* _EXTRACTED RECORDS_
--*--
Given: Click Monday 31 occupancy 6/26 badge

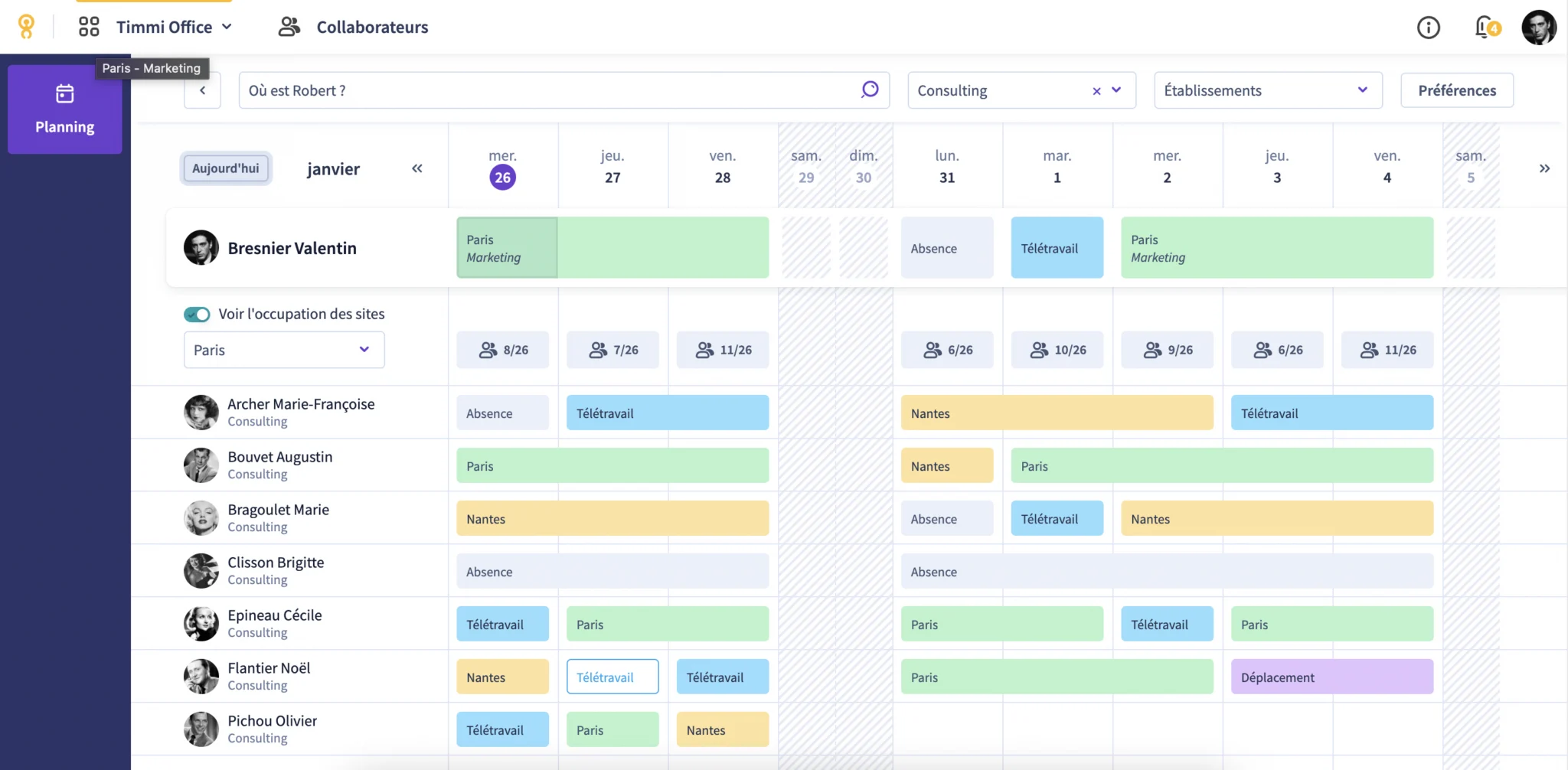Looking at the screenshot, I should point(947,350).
--*--
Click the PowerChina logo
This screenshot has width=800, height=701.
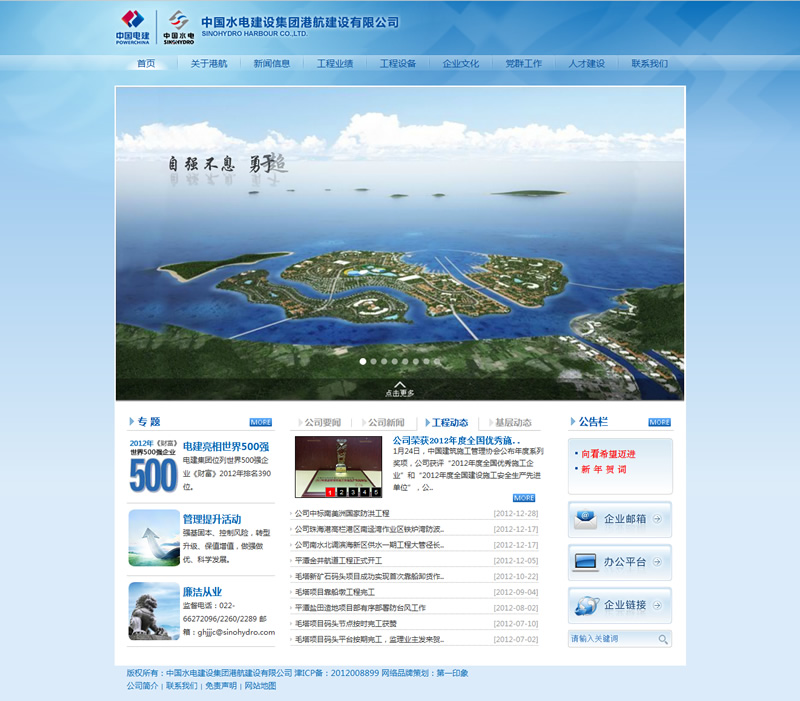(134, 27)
--*--
* _PROBLEM_
Pull out each line of the items that contains the string "Click", matching case exactly.

* _SOLUTION FOR THIS PROBLEM_
Given: Click Monday 31 occupancy 6/26 badge
Click the PowerChina logo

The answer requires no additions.